▶ **SELECTED TEXT**
===
In all fairness, I never took "freshman calculus" either; that said, most undergraduate math degrees require either real or complex analysis, and at the graduate programs with which I am familiar you would have a very difficult time passing the qualifying exams if you weren't comfortable working with Taylor series.


In which country?


I've gone and checked. They were mentioned, effectively with "when you need them they will be pretty much obvious" - and they were. They never formed a topic in their own right, they just "fell out" of the actual material.

This was in Australia in the early 80s, and to this day I think of TSs as sort of obvious. But I did Pure Maths, and I think TSs are more emphasised in applied where you use them for approximations, etc.


I guess I'm now intrigued as to where your "sort of obvious" threshold lies.

Which aspects of your undergraduate real analysis course did you not find obvious (if any)?
===
▶ **TASK LIST**
• 1. Do these statements agree with the Taylor series discussion? Answer yes or no for each, and quote the words from the text that decide it.
(a) The writer who studied in Australia took Pure Maths.
(b) Taylor series were a topic in their own right in that writer's course.
(c) Most undergraduate math degrees require both real and complex analysis.
• 2. List every subject or branch of mathematics that the Taylor series discussion names.
• 3. Answer each question from the Taylor series discussion.
(a) Where and when did the writer who checked their old course study?
(b) In applied mathematics, what does the text say Taylor series are used for?
(c) At graduate programs, what would be very hard to pass without being comfortable with Taylor series?

▶ **DATA ENTRIES**
===
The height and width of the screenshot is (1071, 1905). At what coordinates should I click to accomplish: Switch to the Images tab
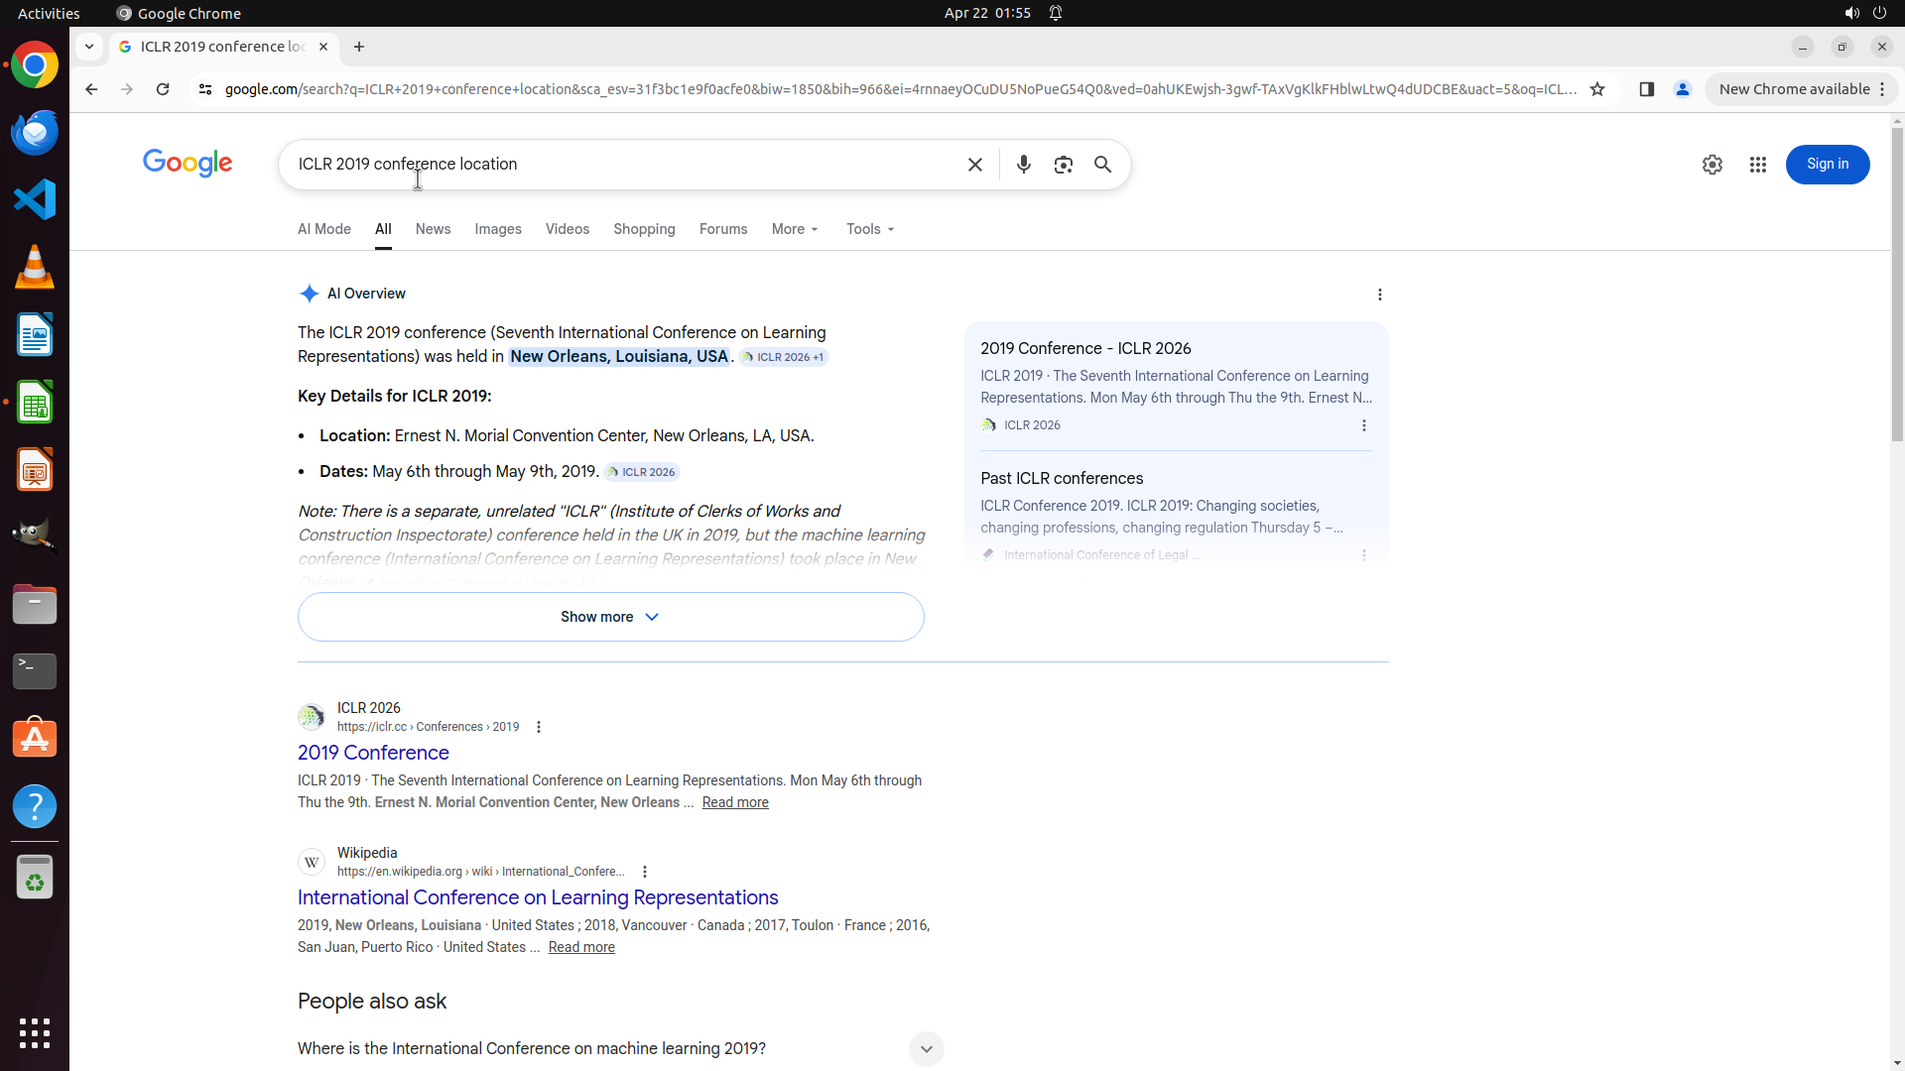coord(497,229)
===
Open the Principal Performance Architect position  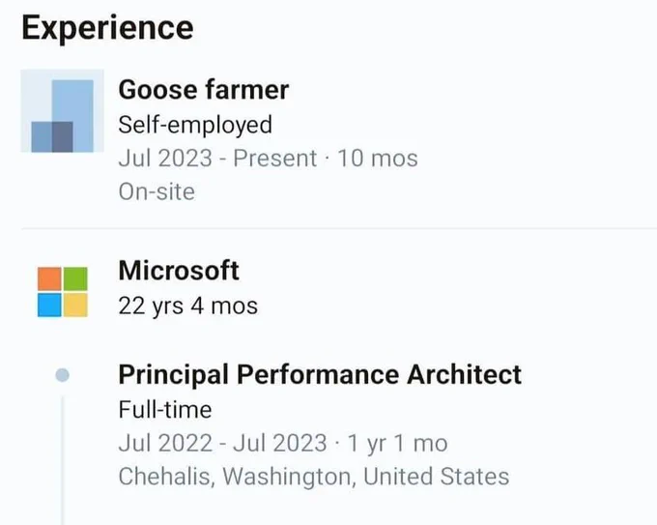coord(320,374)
===
▶ **ANSWERS TO EACH TASK**
• 1.
(a) Yes: "But I did Pure Maths"
(b) No: "They never formed a topic in their own right"
(c) No: "most undergraduate math degrees require either real or complex analysis"

• 2. freshman calculus, real analysis, complex analysis, Pure Maths, applied

• 3.
(a) In Australia in the early 80s
(b) Approximations
(c) The qualifying exams